From the position of assessing the political situation developing in the APR, the character of the next commemoration for the victims of the Nanjing Massacre in China is of interest. Since 2014, this event was designated to be officially to be carried out on December 13. It was this day in 1937, that it began and continued according to different estimates from three weeks to one and a half months, one of the darkest events of the Second Sino-Japanese War, which two years later became a composite part of the Second World War.

On December 13, 2017, the 80th anniversary of the Nanjing tragedy took place and, therefore, the format of the holding of official events by the leadership of the PRC on this occasion acquired special significance. Apparently, this time they had a rather modest, really commemorative character. During the mourning ceremony, the presence of a tension factor in the current relations between the two leading Asian powers was not visible.

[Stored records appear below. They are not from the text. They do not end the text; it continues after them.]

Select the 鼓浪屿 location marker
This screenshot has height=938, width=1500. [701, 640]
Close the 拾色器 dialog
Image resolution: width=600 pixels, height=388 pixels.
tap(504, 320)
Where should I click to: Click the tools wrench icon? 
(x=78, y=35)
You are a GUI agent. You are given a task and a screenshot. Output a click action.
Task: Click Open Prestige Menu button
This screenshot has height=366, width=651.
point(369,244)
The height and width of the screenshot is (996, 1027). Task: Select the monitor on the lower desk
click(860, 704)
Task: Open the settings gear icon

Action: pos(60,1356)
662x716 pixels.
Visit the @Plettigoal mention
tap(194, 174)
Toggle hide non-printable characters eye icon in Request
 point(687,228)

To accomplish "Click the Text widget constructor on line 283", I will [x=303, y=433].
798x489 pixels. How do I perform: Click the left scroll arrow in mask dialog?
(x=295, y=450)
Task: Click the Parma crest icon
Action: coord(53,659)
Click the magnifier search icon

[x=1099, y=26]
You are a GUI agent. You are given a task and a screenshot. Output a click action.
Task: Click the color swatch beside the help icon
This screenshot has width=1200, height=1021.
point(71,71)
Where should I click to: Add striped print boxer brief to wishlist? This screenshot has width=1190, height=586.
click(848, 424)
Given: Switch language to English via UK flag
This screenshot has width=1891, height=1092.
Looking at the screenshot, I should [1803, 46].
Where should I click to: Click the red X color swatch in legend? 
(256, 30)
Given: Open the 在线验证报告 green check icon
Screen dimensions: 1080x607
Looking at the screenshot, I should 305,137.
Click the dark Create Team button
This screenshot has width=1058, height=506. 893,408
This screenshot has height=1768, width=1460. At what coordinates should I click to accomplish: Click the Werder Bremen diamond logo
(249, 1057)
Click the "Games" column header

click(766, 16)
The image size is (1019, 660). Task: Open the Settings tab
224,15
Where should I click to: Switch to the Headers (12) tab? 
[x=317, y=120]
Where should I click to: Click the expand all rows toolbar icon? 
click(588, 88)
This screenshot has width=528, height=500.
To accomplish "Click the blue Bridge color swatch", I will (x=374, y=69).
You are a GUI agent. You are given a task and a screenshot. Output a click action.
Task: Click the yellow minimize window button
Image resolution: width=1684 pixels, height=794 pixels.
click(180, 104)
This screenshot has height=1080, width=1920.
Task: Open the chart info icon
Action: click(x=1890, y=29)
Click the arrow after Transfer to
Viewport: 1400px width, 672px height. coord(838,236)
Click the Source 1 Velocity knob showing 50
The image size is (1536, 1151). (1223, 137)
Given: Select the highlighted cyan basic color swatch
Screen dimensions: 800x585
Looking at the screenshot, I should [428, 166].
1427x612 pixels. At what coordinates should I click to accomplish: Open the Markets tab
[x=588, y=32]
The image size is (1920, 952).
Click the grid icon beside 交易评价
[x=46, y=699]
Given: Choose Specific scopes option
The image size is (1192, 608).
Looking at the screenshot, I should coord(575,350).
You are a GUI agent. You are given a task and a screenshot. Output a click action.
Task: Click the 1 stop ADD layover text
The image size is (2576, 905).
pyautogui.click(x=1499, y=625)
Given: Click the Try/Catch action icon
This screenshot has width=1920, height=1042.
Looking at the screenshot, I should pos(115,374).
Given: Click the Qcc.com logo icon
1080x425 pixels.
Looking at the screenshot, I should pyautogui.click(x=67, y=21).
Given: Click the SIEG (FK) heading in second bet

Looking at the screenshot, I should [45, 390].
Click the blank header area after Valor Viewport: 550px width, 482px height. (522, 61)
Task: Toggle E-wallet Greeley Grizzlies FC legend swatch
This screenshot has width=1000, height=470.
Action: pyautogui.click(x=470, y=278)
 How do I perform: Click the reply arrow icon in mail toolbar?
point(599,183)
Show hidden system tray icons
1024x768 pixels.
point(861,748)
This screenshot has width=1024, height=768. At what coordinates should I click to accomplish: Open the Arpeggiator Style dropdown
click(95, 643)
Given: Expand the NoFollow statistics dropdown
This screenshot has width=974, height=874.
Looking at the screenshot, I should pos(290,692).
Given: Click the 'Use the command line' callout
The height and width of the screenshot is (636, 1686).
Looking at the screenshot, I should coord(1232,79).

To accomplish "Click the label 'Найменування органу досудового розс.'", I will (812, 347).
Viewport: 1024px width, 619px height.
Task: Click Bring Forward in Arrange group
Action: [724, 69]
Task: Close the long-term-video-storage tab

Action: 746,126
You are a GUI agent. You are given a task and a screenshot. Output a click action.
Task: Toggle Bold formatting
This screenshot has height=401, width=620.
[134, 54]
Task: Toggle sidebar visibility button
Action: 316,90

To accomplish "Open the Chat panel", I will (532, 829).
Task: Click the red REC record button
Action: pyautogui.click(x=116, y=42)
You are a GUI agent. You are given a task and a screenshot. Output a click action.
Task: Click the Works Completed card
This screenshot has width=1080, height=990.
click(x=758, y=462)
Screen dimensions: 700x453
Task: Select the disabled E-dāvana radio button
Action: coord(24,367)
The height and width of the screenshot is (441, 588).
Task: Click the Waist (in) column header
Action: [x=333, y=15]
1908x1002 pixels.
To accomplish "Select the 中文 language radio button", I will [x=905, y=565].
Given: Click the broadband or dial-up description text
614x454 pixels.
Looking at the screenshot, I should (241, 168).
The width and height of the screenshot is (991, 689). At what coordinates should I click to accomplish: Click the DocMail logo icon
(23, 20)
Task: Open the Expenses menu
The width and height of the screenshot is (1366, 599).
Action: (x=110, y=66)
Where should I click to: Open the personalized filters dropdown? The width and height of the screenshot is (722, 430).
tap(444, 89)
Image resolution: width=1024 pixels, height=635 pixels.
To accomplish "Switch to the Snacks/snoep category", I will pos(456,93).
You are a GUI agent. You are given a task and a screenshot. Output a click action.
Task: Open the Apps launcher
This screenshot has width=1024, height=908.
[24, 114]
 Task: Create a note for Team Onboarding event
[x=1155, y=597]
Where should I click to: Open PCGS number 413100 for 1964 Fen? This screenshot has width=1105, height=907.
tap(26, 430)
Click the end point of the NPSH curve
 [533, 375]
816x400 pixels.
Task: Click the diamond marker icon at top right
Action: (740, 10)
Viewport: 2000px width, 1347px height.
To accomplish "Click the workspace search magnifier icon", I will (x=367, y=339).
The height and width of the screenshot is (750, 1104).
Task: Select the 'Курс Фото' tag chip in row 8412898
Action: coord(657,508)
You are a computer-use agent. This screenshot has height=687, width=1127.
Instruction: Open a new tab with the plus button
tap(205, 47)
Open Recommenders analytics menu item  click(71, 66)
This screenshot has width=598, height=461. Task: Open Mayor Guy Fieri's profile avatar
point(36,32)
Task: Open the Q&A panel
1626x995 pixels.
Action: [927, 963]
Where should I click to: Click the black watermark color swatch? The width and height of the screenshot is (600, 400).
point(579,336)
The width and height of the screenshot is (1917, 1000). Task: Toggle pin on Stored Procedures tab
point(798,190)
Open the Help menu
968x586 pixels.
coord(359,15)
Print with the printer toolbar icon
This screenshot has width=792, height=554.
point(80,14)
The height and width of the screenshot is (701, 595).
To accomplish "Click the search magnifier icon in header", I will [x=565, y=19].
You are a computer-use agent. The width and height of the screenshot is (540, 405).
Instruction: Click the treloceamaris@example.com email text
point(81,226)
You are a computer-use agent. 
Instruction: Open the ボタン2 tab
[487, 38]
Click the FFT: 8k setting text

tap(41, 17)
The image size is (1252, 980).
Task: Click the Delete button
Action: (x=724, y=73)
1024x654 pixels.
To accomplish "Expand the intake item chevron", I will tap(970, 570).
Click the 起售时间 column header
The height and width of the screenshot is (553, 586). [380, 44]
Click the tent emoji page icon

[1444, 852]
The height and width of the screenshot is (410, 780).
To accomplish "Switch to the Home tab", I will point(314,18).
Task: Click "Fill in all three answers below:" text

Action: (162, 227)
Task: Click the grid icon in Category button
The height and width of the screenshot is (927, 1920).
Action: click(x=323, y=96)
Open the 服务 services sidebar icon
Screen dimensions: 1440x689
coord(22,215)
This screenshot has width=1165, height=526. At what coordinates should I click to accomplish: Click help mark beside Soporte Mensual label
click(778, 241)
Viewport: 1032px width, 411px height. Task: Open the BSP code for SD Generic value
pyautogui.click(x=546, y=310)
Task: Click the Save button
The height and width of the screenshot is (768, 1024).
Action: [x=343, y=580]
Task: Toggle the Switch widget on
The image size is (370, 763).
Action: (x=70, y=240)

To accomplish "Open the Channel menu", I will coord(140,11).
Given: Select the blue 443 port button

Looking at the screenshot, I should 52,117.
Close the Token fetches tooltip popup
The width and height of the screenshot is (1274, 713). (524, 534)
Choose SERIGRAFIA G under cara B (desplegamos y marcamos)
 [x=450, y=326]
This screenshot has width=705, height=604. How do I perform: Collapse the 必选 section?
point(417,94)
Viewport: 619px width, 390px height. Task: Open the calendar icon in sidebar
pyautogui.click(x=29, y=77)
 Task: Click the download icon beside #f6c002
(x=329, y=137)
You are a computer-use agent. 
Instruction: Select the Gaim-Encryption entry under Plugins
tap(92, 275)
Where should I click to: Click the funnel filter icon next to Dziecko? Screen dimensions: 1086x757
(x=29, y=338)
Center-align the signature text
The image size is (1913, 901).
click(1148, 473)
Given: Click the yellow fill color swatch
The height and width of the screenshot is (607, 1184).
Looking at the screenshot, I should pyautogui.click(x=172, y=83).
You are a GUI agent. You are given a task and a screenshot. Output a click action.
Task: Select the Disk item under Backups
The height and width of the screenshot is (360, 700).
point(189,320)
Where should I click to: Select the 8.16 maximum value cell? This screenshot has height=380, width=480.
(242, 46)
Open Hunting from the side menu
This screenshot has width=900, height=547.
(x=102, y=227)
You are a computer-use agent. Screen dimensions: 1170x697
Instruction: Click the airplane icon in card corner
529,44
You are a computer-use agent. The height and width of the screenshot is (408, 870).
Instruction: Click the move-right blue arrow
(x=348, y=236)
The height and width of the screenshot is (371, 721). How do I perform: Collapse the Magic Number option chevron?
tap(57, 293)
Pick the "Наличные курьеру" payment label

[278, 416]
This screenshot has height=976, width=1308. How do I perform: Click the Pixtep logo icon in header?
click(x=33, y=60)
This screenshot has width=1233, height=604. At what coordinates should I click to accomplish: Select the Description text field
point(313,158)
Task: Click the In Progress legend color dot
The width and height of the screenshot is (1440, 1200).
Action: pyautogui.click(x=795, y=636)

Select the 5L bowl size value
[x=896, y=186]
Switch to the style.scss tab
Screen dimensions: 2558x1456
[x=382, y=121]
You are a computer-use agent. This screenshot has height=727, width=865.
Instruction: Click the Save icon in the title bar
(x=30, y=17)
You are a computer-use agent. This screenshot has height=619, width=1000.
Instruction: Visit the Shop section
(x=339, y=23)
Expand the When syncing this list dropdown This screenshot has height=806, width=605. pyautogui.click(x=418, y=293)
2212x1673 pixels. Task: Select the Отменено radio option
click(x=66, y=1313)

Xi Jinping, the leader of the PRC, attended it, but did not address the memorial speech delivered by Yu Zhengsheng, member of the Standing Committee of the Politburo of the CCP Central Committee (http://www.globaltimes.cn/content/1080144.shtml). The words of the latter about “the Chinese and Japanese peoples, which should safeguard a difficultly won peace and also make unremitting efforts to avoid the recurrence of such tragedies in the future” are noteworthy.

Groups of ethnic Chinese highlighted the deplorable date in a range of other countries. The Parliament of the Canadian province of Ontario (the most populous) a month before adopted a special document in memory of the Nanjing Massacre.

Juding by the description of the witesses of what happened 80 years ago in the capital of the Republic of China, it was really one of the most massive crimes in the ‘rich’ chronicle of like events in the Second World War. Estimates of the number killed in the assault on the city in the resulting subesquent depredations by soldiers fluctuate bounds of 40 to 300 thousand. As a consequence, 20 thousand women were subjected to violence.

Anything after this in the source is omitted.